Et comme si cela ne suffisait pas, ils ont dû s’adapter à vos nouvelles exigences concernant les horaires, l’occupation des locaux, le ménage, la restauration… La sagesse aurait voulu que l’on mette en œuvre les moyens pour s’adapter aux besoins des équipes pédagogiques et des élèves, à Caen ce fut l’inverse : tout le monde a dû s’adapter aux exigences comptables de la Mairie.

Les semaines qui ont suivi, ce sont les enseignants, encore, qui ont dû jouer le rôle de vos secrétaires en transmettant vos communications et vos enquêtes aux parents… autant de courriers dans lesquels vous avez l’outrecuidance d’écrire que tout se passe à merveille et que tout le travail se fait en concertation avec l’Éducation nationale !

Aujourd’hui la coupe est pleine : avec la même autorité, avec la même absence de concertation, vous imposez de nouvelles contraintes dans le cadre de la deuxième phase de déconfinement du 2 juin. Vos décisions ne sont que comptables et les élèves et leurs enseignants ne sont pour vous que des pions que l’on doit déplacer pour satisfaire vos exigences.

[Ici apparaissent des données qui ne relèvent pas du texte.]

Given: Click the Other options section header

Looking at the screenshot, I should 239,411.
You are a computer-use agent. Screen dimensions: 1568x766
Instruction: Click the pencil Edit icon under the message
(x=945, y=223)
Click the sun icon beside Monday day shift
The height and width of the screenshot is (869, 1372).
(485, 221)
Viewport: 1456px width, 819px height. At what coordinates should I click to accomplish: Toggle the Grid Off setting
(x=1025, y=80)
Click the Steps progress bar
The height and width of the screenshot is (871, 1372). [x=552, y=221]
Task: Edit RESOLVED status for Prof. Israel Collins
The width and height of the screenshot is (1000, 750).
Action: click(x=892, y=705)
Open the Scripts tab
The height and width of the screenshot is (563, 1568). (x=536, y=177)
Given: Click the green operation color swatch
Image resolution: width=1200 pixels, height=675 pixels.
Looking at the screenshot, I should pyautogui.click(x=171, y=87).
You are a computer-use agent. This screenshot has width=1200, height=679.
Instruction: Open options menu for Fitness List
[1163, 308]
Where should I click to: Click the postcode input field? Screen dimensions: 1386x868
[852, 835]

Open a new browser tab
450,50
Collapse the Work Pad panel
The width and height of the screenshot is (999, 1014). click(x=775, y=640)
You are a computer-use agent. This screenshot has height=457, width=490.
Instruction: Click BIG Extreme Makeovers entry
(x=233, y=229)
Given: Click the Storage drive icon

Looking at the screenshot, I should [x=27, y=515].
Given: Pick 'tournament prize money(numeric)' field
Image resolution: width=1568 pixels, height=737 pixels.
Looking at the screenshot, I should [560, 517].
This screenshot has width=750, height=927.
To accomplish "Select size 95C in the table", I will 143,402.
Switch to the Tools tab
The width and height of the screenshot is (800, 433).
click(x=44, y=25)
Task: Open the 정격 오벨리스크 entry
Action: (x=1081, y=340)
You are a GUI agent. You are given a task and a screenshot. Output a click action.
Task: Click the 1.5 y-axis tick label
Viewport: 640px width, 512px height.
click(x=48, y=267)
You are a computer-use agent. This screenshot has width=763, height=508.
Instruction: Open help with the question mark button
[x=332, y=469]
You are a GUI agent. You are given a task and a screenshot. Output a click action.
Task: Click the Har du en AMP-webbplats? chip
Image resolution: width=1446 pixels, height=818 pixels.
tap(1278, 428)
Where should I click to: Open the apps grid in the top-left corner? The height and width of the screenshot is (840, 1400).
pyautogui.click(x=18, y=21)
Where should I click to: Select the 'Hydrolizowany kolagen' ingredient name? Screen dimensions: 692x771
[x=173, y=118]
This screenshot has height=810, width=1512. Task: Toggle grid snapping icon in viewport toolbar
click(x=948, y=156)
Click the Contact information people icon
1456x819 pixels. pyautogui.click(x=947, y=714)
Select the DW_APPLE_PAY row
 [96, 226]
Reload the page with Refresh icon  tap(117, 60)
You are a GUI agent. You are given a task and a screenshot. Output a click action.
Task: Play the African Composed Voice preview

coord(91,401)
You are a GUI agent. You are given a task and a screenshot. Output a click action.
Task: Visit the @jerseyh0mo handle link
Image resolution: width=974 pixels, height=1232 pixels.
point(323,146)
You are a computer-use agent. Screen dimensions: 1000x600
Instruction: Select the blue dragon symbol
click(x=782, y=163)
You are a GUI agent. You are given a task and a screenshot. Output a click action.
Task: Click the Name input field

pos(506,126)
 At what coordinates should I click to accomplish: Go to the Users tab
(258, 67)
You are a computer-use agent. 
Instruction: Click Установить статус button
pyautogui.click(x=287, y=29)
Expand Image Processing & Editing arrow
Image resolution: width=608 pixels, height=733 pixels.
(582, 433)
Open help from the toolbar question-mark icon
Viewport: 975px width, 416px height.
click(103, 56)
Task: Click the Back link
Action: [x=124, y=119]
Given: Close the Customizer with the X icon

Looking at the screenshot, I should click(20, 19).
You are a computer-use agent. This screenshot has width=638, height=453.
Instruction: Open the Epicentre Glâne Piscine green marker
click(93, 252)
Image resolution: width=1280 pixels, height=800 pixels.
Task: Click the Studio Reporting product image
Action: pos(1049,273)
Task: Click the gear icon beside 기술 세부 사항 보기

En réduisant encore les moyens d’encadrement par des agents municipaux, en imposant le « bourrage » des groupes afin qu’ils atteignent les seuils (15 en élémentaire / 10 en maternelle), vous conduisez à des aberrations pédagogiques , une perte de sens et à des situations personnelles dramatiques : certains élèves doivent quitter leur classe pour en rejoindre une autre : jusqu’à la fin de l’année, ils ne travailleront plus avec leurs camarades ni leur maîtresse ! Certains enseignants doivent abandonner leurs élèves à leurs collègues et aller enseigner dans une autre école, certaines classes sont éclatées dans d’autres classes correspondant à d’autres niveaux… On ne compte plus les conséquences désastreuses de cette gestion calamiteuse.

La situation n’est plus tenable, les personnels et leurs élèves souffrent : il est urgent d’abandonner cette gestion comptable, ce mépris et cet autoritarisme pour se tourner vers les équipes pédagogiques dans les écoles et leur permettre de travailler, de nouveau, de façon sereine au service de la réussite de leurs élèves.